It was not many moons ago that car racing used to be a perfect venue for tobacco marketing as it was considered as a way of repetitive branding to a captive and youthful audience. However, the overt branding of cars has been banned and almost all tobacco sponsors have pulled out. But “almost all” does not mean “all”. It has some exceptions excluded from “almost all” category such as Philip Morris International, which has been a title sponsor of Ferrari since 1997 and nowadays is about to extend a controversial deal with Ferrari.
Since Ferrari can’t plaster the Marlboro brand over their cars or drivers’ outfits like they used to, Ferrari claims that the sponsorship, which is reportedly for $1 billion over ten years, doesn’t break any international laws. Tobacco sponsorship has been banned in the European Union since 2005. However, it was the last year that Food and Drug Administration officially banned smokeless tobacco and cigarette sponsorships in sporting events.
On the other hand, it seems that the tobacco industry is as conniving as ever. Just last year, Ferrari found itself in the line of fire for using a black, red and white Marlboro-inspired barcode on its cars. Because this was regarded as a part of a subliminal marketing campaign designed to circumvent the international ban on tobacco advertising. As a result of this criticism about the barcode’s connotations by the media and health campaigners, Ferrari dropped the logo from its cars.
“What Marlboro has done is create a huge number of what I call ‘smashable components’ to their brand. They are sending indirect, subconscious signals that are talking to the brain without explicitly telling it we are being sold to … just by showing me a red Ferrari car,” Martin Lindstrom, a neuro-marketing consultant and author of “Buyology,” told the Wall Street Journal last year.

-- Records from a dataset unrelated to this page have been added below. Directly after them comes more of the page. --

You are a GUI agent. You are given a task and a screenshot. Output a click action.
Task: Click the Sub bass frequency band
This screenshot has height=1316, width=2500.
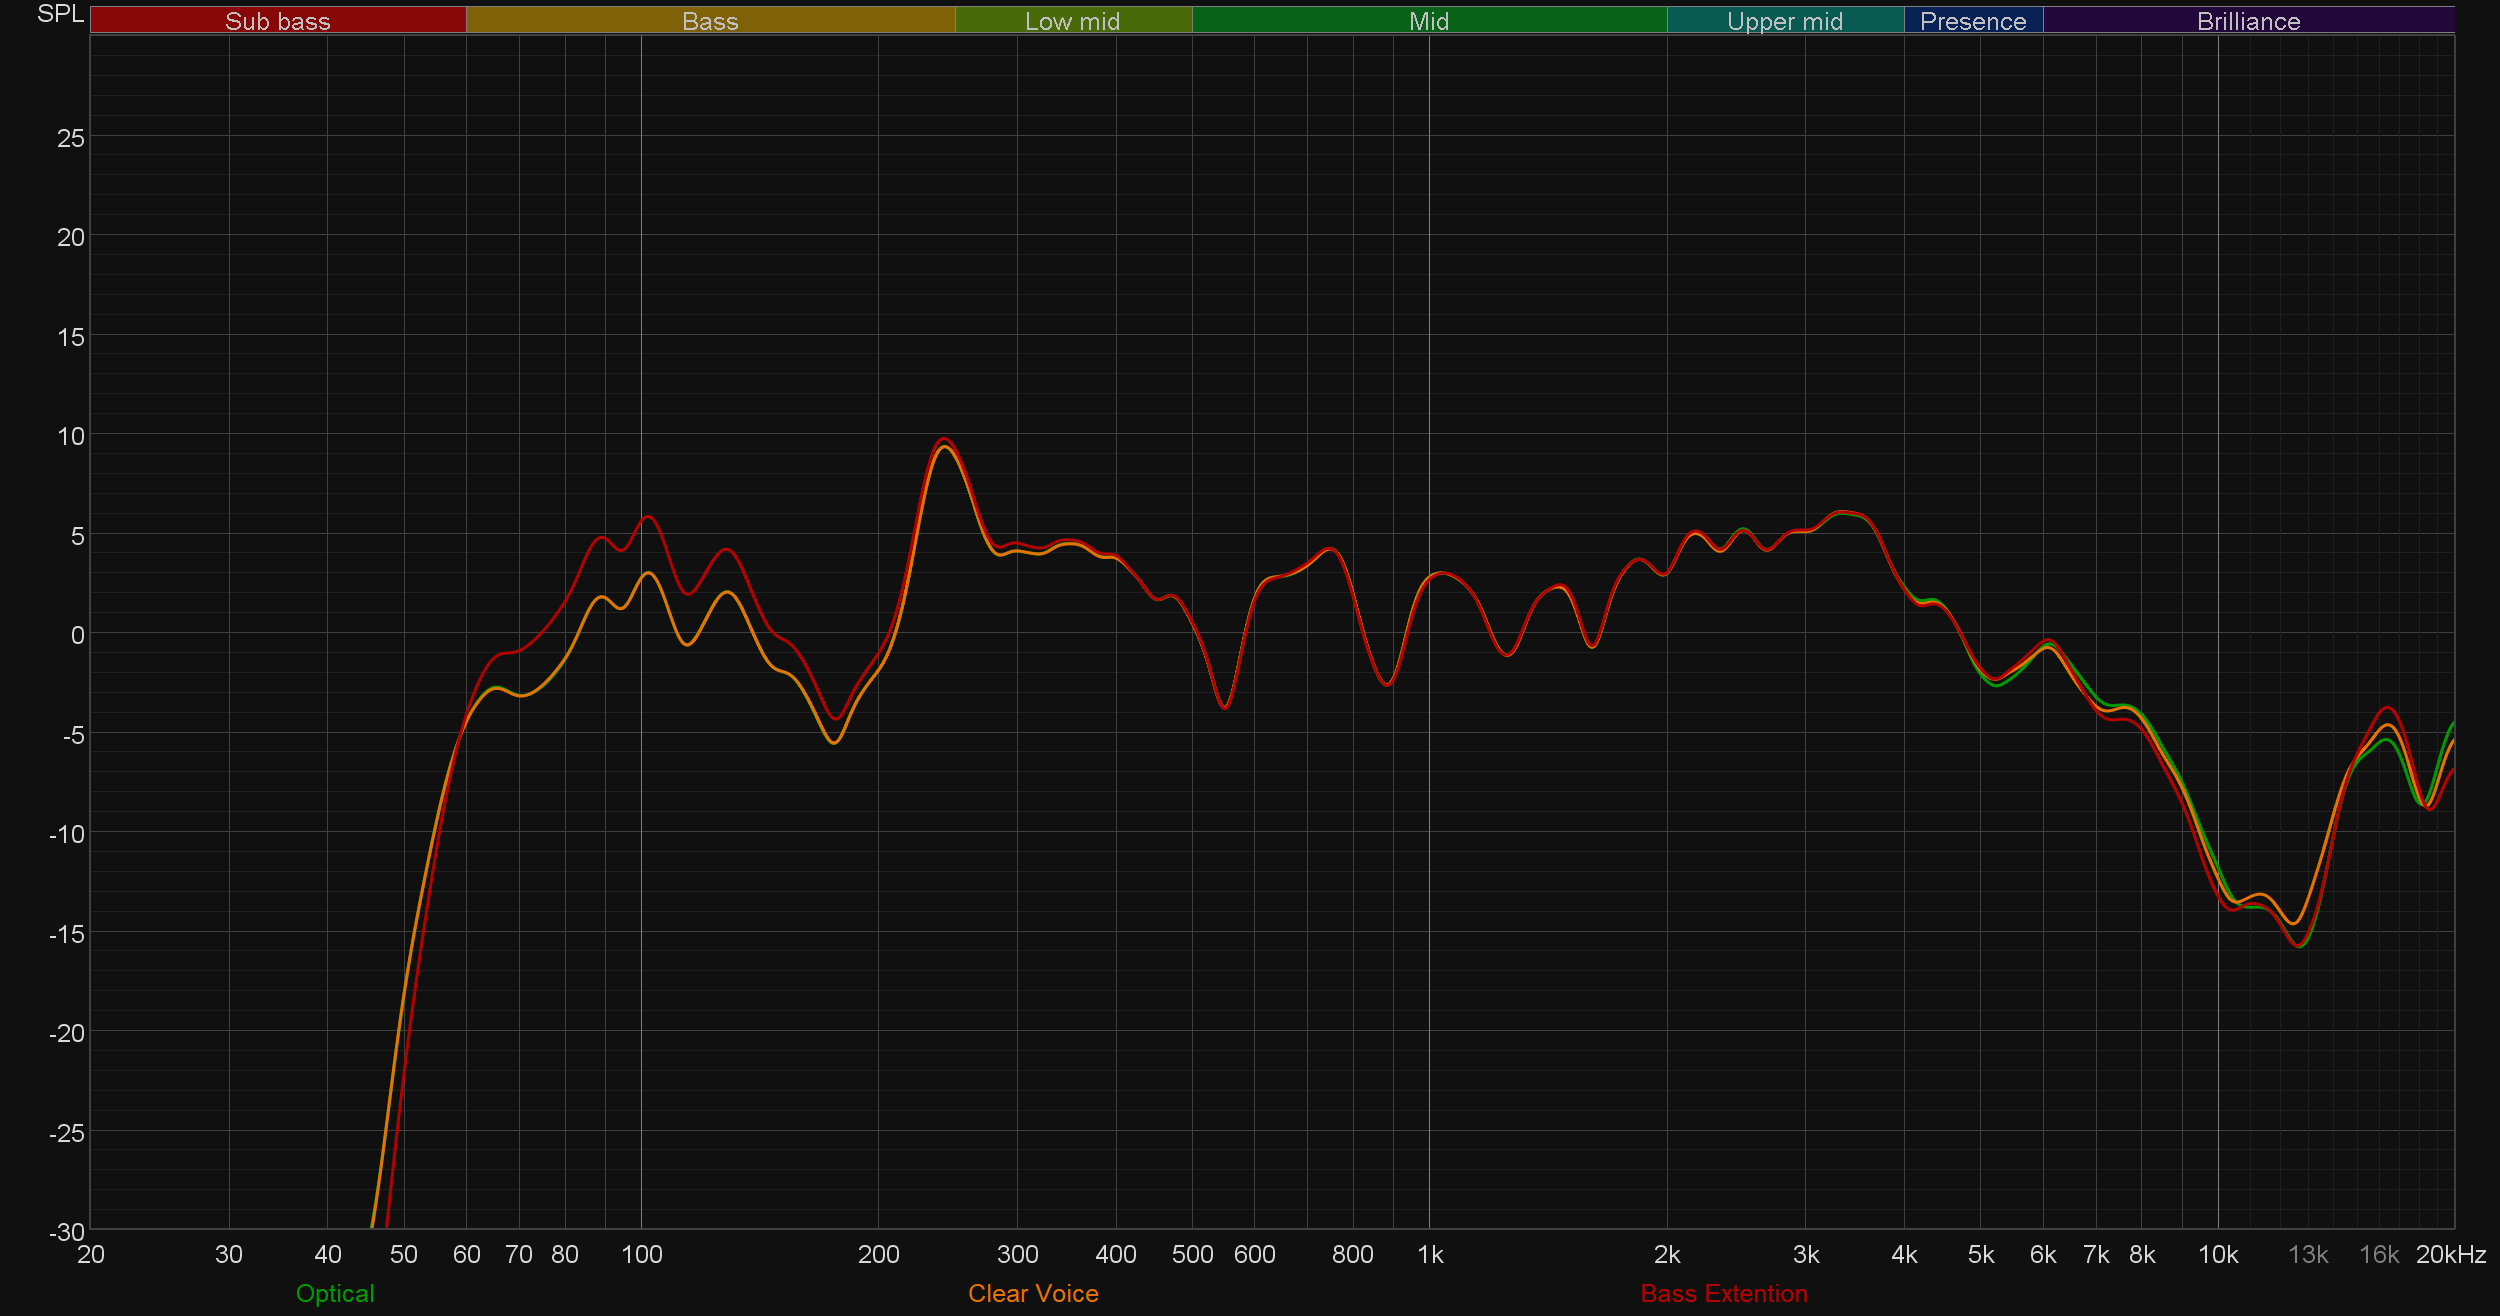click(x=278, y=21)
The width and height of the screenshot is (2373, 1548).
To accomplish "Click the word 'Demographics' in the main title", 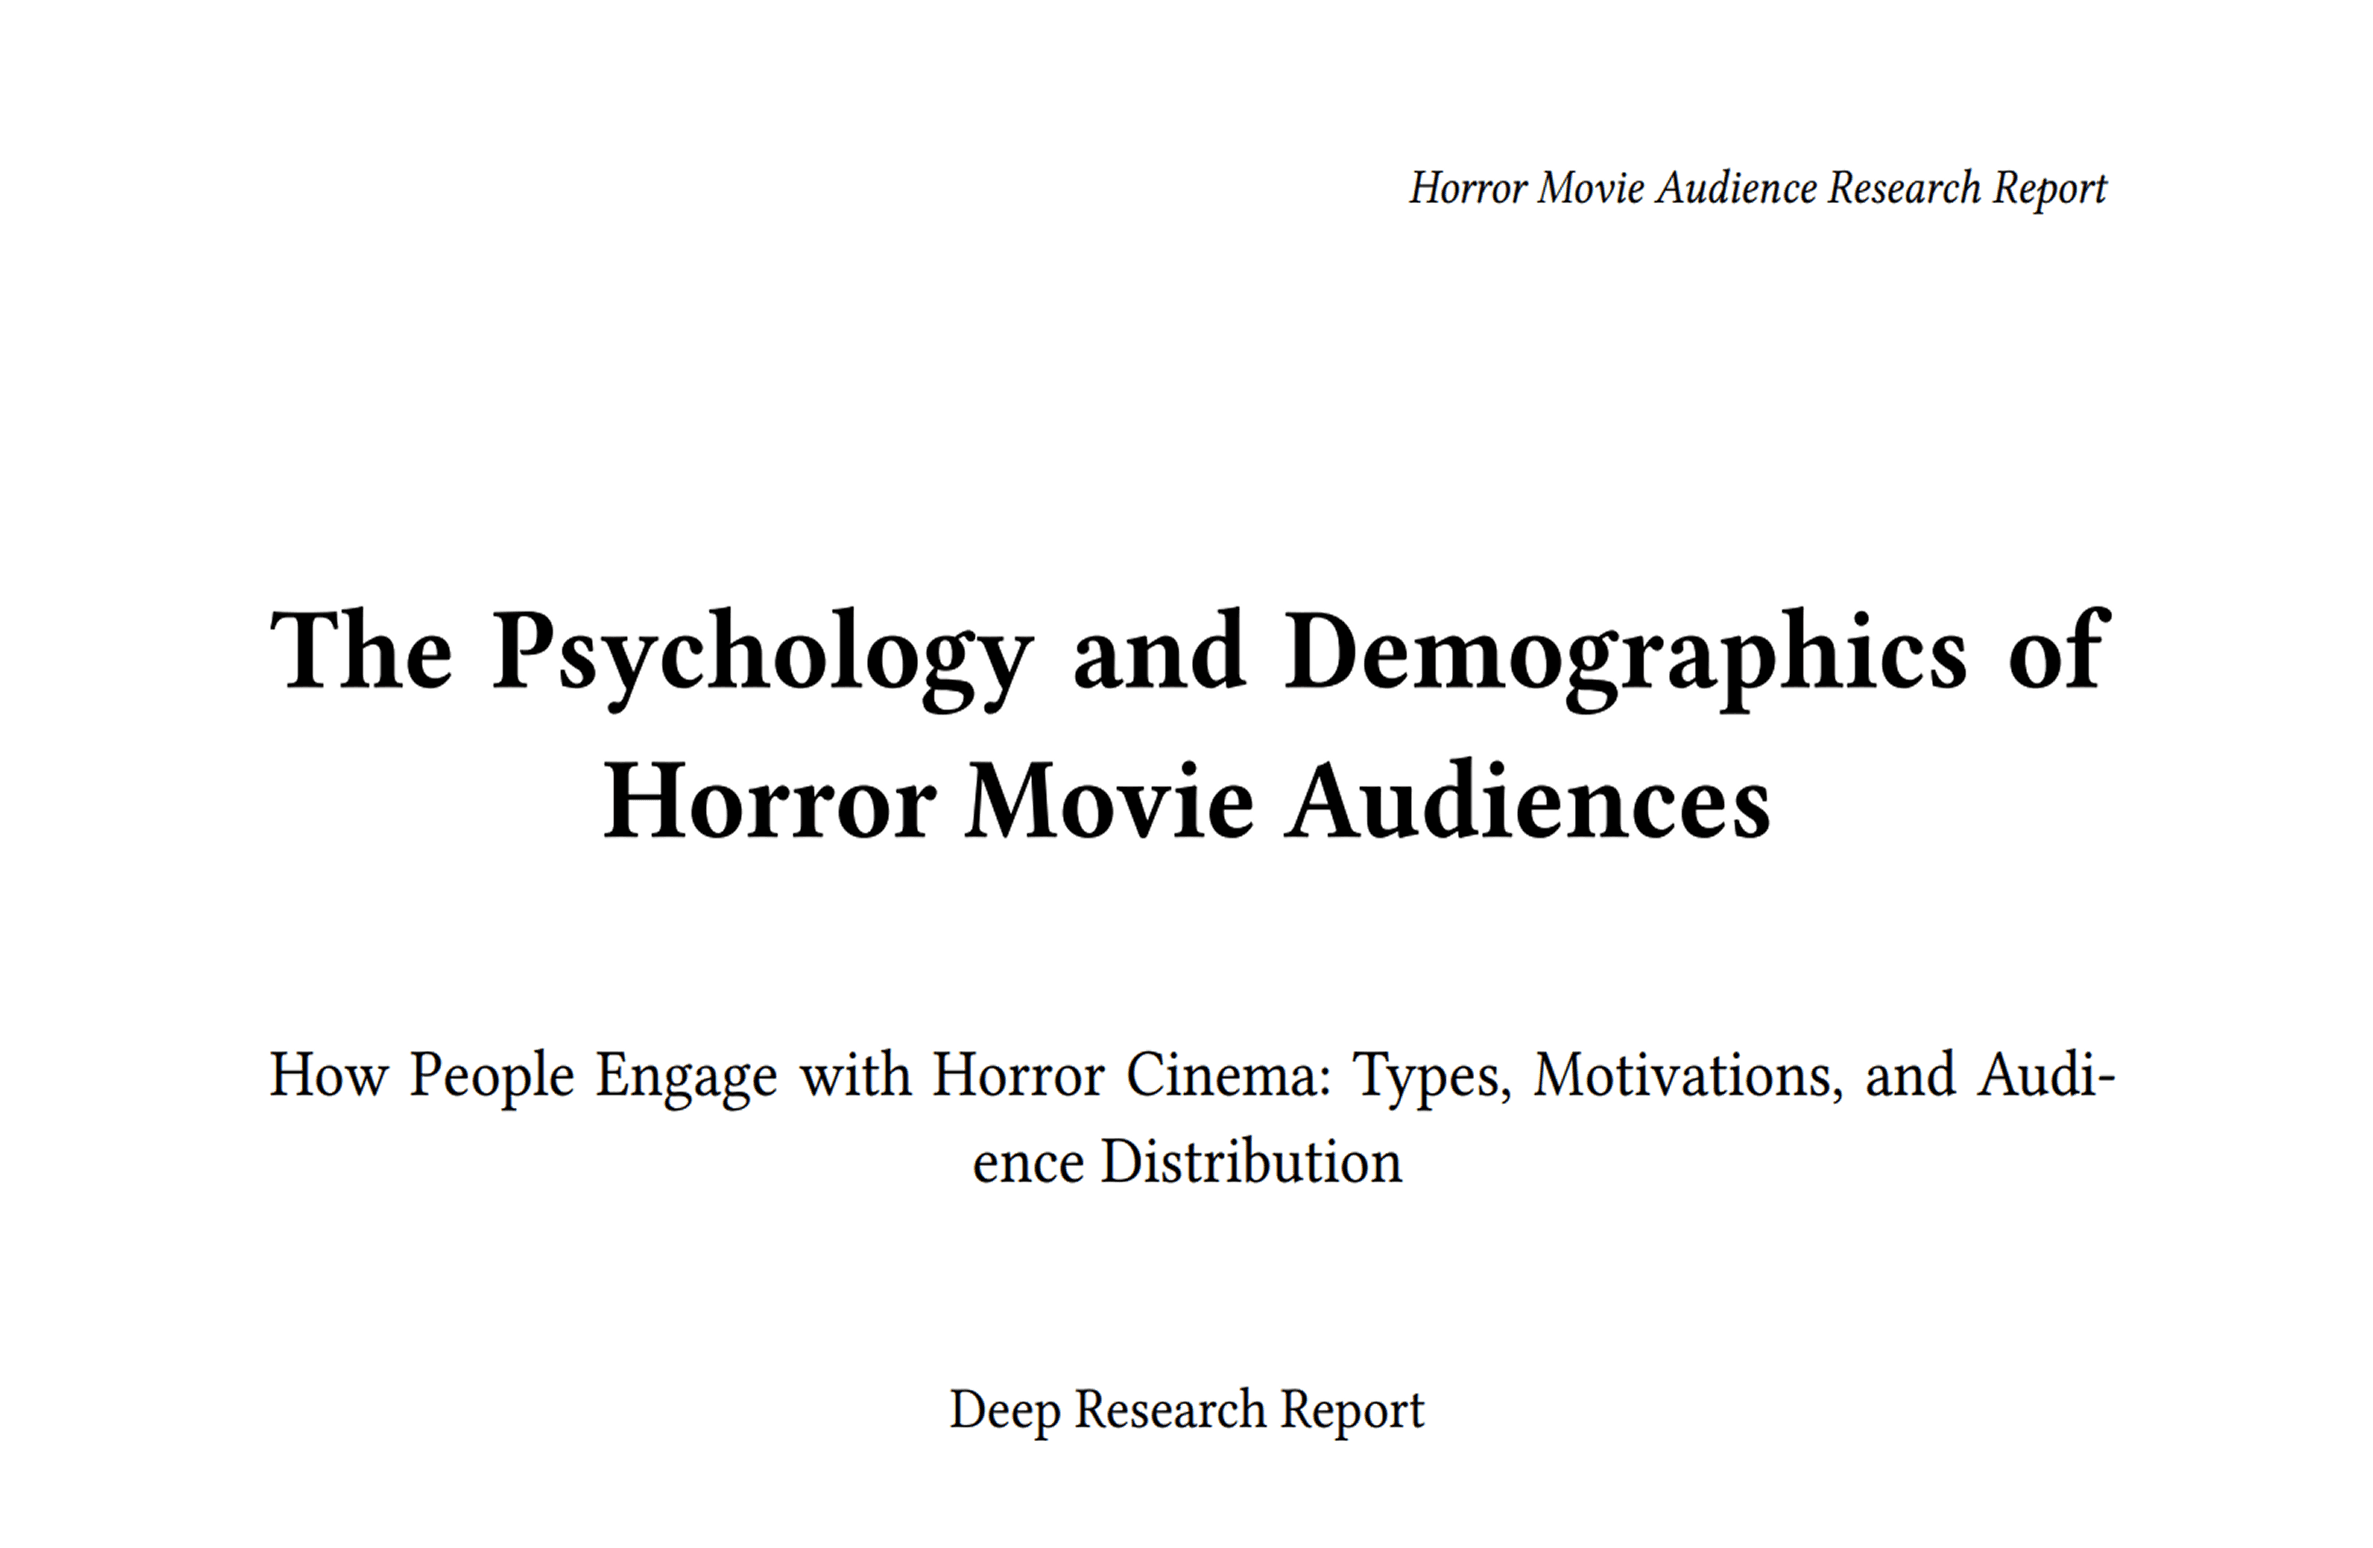I will click(x=1626, y=653).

Although Ferrari dropped the barcode, it is the most obvious fact that there are other ways in which Philip Morris can use its partnership with Ferrari, the only team in Formula One that continues to have a commercial sponsorship from a tobacco company. The Italian team’s official name is Scuderia Ferrari Marlboro. Furthermore, Philip Morris not only reserves the right to veto other sponsors but also gets the company membership into Formula One’s exclusive Paddock Club, which caters to corporate hospitality and allows companies to brand their suites.
It is no doubt to say that the tobacco industry isn’t paying Ferrari a billion dollars for nothing. They are benefiting from this venue to promote their name and brand in addition to target youth and young adults at racing competitors.
Although smoking is still the number one preventable cause of death in the world, the harsh truth is that making money comes in first in this race. So it seems incompatible with this truth to tell Ferrari to end its deadly addiction to Marlboro money.